AI tools like private GPTs – our particular area of interest at Engine – aren’t the only way to keep experienced staff engaged and productive using AI. AI-powered chatbots can initiate check-ins with employees, offering a platform for them to express concerns or provide feedback. AI can facilitate personalised learning platforms, enabling workers to acquire new skills at their own pace. Implementing wellness devices and health monitoring apps can help employees manage chronic conditions effectively. But AI can certainly automate routine tasks, allowing your most experienced workers to focus on higher-value work that makes best use of their acquired experience and knowledge.

What's stopping us?

Despite the obvious benefits, many organisations remain hesitant to adopt AI for reasons that are totally relatable. This isn't the industrial revolution, so the issue isn't as simple as a few luddites chucking their sabots* into the machinery. Unlike the Spinning Jenny or the first steam locomotives, you can't ‘see’ how most new AI tools work and for many that's unnerving. But by not providing AI tools to make jobs easier and the tech more familiar – including, or maybe especially, for older workers – companies risk losing valuable human resource and continuing to preside over a productivity decline.

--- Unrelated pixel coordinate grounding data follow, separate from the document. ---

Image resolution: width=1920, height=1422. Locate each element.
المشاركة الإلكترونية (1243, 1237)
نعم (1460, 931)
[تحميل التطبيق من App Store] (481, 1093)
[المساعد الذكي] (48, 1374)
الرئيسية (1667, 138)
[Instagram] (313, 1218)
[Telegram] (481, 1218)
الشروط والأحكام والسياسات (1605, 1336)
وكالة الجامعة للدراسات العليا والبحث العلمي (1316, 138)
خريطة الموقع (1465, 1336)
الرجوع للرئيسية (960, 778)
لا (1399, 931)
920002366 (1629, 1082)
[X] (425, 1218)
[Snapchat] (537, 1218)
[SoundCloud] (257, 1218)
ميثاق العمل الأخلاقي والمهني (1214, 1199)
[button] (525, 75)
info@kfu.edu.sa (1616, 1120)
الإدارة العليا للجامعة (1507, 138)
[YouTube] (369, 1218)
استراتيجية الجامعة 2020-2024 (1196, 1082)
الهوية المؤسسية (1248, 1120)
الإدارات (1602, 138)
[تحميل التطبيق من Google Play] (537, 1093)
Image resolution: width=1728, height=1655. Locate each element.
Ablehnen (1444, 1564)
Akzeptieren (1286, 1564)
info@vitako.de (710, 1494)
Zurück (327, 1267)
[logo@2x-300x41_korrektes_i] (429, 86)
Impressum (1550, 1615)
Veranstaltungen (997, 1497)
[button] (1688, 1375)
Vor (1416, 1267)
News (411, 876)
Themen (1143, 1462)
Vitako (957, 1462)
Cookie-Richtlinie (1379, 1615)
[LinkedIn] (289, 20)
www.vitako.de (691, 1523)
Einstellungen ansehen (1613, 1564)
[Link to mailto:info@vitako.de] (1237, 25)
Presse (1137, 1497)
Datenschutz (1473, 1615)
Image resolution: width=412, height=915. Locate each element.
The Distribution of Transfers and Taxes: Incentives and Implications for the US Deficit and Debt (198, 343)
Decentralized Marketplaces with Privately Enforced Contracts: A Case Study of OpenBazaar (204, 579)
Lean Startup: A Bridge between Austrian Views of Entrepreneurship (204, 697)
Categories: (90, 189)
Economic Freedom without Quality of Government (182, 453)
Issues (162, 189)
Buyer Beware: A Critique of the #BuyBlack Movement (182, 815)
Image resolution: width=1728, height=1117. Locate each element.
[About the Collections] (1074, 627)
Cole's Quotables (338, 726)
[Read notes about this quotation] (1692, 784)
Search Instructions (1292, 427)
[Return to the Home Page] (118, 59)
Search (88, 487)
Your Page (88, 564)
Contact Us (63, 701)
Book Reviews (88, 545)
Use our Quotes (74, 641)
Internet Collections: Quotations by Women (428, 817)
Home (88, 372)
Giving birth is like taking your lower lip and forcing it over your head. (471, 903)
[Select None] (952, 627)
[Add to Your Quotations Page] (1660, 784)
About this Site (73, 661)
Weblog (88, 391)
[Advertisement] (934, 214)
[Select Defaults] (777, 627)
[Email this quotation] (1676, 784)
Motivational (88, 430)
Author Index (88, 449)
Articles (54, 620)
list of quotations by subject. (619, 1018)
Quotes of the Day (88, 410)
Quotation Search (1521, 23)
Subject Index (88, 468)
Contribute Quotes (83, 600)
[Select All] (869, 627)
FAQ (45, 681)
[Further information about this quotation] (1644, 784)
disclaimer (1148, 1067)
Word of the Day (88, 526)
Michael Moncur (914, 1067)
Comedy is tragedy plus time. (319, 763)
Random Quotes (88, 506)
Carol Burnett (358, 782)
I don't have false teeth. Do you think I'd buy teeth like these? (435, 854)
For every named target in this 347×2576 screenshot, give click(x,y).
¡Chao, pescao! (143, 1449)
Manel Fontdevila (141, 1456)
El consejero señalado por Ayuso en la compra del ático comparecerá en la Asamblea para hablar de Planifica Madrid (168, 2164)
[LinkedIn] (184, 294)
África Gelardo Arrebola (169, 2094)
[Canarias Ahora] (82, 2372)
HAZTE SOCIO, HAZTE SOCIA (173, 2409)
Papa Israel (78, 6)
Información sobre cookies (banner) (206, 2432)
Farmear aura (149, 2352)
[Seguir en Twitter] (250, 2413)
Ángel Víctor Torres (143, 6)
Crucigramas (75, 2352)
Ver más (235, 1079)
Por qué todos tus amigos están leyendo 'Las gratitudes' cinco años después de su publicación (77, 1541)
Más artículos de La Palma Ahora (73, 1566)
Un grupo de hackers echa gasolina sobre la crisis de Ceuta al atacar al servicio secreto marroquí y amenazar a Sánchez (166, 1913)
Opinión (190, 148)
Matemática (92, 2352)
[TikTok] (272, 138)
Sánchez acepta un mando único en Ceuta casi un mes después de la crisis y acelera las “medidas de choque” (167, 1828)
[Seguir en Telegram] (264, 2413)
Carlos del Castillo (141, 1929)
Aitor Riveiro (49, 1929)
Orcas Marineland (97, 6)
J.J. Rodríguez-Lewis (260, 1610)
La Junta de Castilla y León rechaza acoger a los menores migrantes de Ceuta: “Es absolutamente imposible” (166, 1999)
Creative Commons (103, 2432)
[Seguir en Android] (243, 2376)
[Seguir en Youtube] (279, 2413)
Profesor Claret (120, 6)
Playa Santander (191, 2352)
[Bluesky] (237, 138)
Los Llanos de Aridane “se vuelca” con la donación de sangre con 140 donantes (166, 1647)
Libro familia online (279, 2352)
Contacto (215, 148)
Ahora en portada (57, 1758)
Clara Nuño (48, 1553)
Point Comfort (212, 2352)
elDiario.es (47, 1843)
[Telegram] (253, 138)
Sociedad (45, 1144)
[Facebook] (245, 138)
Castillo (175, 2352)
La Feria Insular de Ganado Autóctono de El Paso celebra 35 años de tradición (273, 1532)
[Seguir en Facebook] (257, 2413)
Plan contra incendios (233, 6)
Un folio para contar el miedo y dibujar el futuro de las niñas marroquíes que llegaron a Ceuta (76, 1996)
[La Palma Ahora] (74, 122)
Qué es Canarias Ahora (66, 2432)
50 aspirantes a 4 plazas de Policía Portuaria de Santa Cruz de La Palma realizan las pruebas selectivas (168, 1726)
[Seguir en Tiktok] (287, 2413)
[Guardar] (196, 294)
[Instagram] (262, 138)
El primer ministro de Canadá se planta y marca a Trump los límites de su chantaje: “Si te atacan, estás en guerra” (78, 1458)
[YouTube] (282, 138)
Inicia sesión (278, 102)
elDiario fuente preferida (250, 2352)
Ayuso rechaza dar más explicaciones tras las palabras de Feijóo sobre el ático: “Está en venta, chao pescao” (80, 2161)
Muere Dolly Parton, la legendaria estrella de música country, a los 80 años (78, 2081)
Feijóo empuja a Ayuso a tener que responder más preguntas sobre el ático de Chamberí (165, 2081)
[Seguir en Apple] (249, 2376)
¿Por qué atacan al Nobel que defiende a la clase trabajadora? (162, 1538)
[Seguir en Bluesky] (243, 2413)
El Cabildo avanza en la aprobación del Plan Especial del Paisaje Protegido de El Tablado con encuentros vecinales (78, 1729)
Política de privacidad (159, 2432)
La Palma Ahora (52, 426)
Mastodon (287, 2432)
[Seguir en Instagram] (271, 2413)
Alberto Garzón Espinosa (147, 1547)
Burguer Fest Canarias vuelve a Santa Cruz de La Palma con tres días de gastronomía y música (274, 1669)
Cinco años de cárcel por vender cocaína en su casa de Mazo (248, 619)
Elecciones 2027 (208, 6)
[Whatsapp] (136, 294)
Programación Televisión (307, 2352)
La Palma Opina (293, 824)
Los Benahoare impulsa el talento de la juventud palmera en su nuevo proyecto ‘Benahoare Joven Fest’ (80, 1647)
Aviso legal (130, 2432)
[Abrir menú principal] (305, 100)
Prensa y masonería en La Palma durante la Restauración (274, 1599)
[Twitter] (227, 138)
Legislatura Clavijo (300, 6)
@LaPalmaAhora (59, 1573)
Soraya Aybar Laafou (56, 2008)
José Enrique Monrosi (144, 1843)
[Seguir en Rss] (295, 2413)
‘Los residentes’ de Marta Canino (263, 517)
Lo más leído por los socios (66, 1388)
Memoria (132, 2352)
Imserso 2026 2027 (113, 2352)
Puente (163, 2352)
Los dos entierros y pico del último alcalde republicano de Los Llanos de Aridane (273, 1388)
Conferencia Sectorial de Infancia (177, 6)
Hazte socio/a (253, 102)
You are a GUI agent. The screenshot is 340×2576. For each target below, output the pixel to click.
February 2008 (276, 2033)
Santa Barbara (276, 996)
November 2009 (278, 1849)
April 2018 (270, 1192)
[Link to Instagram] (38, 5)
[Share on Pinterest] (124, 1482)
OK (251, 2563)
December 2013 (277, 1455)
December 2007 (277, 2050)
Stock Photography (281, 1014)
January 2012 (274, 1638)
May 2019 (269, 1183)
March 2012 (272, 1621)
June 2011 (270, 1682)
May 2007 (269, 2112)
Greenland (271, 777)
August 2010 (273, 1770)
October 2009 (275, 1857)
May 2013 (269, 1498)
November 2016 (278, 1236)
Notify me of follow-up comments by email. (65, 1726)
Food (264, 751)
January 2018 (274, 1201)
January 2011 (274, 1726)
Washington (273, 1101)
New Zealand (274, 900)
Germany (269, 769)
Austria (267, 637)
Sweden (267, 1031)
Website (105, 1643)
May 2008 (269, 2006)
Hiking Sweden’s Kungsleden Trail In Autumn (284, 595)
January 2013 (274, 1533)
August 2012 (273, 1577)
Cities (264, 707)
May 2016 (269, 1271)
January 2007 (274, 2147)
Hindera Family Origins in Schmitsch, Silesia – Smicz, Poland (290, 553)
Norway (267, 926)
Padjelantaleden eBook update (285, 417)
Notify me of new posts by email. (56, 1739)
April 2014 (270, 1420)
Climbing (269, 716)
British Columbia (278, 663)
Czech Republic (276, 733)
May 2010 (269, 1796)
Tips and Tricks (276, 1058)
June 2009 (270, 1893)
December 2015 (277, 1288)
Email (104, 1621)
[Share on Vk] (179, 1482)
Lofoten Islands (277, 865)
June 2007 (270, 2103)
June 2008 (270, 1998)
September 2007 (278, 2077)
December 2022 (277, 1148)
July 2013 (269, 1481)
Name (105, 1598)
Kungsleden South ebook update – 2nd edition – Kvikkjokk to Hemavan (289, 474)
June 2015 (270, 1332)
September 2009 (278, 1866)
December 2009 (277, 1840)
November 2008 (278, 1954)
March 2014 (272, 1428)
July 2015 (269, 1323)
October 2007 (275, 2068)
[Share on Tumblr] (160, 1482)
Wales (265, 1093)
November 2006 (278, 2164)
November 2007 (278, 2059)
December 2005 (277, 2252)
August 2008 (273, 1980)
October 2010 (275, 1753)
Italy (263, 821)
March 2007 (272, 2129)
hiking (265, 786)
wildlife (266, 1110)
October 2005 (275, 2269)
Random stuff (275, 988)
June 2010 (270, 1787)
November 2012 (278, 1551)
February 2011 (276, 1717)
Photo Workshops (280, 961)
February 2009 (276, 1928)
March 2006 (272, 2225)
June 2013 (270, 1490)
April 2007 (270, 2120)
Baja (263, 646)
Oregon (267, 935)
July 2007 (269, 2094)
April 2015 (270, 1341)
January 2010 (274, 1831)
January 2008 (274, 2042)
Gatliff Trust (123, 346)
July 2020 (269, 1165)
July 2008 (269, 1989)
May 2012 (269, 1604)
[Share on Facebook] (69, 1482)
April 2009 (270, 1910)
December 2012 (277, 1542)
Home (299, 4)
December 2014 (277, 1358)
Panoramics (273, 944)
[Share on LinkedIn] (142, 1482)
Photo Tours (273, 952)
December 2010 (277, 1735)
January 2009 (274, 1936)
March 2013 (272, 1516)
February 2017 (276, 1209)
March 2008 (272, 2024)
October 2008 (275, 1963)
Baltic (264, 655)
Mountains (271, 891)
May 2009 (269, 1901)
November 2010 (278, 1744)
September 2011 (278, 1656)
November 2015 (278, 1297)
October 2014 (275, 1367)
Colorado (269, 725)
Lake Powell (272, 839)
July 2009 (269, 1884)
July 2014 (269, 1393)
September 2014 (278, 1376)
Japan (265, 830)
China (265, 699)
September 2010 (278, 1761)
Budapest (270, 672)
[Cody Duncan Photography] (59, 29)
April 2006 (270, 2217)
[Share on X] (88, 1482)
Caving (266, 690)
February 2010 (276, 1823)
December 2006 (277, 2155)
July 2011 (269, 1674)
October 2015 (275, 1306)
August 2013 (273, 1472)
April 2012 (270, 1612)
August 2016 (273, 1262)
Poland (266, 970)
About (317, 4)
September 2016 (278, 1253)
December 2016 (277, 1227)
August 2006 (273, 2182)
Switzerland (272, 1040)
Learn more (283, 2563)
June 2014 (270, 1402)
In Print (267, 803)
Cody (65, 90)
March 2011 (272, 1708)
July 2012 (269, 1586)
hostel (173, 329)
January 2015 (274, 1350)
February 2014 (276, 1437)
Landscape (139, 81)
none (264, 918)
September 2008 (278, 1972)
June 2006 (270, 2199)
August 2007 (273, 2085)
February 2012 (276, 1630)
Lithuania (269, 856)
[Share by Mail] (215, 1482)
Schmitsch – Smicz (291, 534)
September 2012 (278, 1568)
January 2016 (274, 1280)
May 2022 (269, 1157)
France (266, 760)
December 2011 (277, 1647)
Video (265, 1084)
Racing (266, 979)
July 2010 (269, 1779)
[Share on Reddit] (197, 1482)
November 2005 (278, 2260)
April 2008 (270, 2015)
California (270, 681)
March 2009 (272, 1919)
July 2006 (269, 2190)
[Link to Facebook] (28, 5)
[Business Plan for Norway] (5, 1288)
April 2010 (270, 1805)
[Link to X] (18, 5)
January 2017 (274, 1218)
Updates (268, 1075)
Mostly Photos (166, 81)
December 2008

Here are some Engine New Years Resolutions to kick us off:

1. Advocate for investment: When the government inevitably organises roundtables and consultations, or when your company looks at the budget, actively make the positive case to invest in the right tools for transformation and only adopt controls where you need to. Respond to ‘no’ with ‘why not?’ Hold the door open.

2. Try new things, and do it out in the open: Use a GPT to create an email to your staff, show them how you did it, encourage them to use AI tools too and be honest about how and what they did. This can help bridge the gap, especially for anyone hesitant about AI adoption.

3. Start today: Don't worry that you're behind or that it's not for you: get started. Ask your teams where the pain points are and we'll help you work out how to alleviate them. Try New Things. Read about it, learn about it. Only 15% of workers aged 45+ are currently using AI tools at work - and only around 6% of companies have started to use AI as standard. If you’re reading this, you’re probably ahead of the curve.

"You can't be that kid standing at the top of the waterslide, overthinking it. You have to go down the chute." - Tina Fey

* Sabot: a kind of clog. Sabot + machine x chucking = sabotage.